Символ «креста» есть ведь одновременно, кроме всего прочего, есть – «ирония» – конечно. Христос ведь распят, кроме всего прочего, я вам говорю, еще и на образе самого себя, то есть на образе того, что знали о нем окружающие, чего они от него ожидали и чего они от него требовали. Они требовали от него исцелений, требовали от него чудес, они его заперли в его же собственные поступки и мысли и ужасно обижались бы, если бы он вышел за рамки его же собственных поступков и мыслей, которые у них, окружающих, отразились, – они его заперли туда и распяли его на его собственном образе. А если человек захотел подумать что-нибудь другое, чем он думал до этого? – Нет, нельзя! Не выходи из образа! Хочешь пережить что-нибудь, поступить иначе – да нет! Не выходи из образа! Полили тебя драгоценнейшим благовонием – как же ты можешь позволить? Ты же – «Христос», ты же бедных должен спасать и лечить!
А он говорит: простите, подождите – я ведь уйду, а ваши «бедные» всегда с вами будут!

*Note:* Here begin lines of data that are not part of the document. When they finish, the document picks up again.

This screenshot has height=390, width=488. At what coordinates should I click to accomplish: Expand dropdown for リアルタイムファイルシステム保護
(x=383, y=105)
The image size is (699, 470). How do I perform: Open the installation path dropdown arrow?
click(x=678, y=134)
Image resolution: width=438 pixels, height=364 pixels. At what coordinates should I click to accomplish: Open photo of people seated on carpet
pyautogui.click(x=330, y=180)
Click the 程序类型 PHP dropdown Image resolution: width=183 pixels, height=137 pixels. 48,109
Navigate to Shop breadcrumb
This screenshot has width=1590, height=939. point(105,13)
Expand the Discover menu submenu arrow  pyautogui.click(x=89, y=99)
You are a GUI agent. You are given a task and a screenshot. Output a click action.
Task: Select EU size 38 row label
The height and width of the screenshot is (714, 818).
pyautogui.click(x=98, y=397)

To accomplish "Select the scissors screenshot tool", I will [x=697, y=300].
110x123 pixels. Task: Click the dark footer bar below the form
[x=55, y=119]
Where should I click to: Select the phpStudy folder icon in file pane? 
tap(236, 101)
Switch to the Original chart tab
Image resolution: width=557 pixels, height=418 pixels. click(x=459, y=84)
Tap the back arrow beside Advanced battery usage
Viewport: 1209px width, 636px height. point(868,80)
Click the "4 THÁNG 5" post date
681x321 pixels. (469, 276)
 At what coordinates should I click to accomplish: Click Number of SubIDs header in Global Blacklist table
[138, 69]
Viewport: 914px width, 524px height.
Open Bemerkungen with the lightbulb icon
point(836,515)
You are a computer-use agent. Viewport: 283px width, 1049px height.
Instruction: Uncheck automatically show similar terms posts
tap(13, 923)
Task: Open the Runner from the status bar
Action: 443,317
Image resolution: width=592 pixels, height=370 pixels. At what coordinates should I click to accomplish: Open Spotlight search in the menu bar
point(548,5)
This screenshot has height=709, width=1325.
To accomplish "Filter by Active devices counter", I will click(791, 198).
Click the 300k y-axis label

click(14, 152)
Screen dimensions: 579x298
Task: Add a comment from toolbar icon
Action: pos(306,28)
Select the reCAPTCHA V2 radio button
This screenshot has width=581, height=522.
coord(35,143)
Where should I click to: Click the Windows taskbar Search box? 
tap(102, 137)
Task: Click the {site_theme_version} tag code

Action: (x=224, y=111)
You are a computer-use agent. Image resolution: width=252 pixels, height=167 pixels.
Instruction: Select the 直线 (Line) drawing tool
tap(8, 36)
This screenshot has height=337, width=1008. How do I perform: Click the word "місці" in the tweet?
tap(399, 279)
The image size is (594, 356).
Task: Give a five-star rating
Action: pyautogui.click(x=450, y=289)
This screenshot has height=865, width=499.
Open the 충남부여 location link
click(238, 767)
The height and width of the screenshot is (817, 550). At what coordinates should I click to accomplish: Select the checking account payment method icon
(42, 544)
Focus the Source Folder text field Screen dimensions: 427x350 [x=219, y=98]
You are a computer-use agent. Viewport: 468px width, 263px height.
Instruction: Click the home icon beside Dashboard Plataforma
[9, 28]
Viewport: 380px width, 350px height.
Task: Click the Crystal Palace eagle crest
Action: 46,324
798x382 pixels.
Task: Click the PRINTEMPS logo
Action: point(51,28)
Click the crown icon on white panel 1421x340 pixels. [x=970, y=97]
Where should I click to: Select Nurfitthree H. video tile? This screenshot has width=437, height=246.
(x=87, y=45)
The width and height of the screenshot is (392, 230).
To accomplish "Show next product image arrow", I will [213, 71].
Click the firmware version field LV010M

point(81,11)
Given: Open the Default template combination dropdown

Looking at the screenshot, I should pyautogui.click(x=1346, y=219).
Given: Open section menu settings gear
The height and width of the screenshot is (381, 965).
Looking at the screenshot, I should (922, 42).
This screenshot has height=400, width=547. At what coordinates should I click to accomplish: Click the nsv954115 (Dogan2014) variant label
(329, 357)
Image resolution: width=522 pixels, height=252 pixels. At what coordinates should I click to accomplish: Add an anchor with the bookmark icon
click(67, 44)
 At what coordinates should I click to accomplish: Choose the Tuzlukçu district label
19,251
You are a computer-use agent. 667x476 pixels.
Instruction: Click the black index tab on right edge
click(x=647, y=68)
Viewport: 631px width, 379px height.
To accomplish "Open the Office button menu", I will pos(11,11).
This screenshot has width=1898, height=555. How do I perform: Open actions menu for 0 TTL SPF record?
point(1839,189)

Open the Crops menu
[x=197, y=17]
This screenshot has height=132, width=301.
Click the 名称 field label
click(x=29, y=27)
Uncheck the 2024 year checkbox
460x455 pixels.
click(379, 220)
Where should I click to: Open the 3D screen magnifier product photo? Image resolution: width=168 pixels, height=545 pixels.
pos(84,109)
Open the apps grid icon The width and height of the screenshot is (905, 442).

Я надеюсь, что вы помните эти сцены. Правда, недавно один великий представитель советской культуры, иммигрировавший, с гордостью признавался в том – потому что для него гораздо было важнее, чтобы его не обвинили в плагиате, чем оказаться… чем испытать стыд, что он вообще не читал евангелия, – что евангелия он прочитал – ему что-то шестьдесят с чем-то лет – только два года тому назад, а те мысли, о которых шла речь, это не важно какие, они пришли ему в голову гораздо раньше.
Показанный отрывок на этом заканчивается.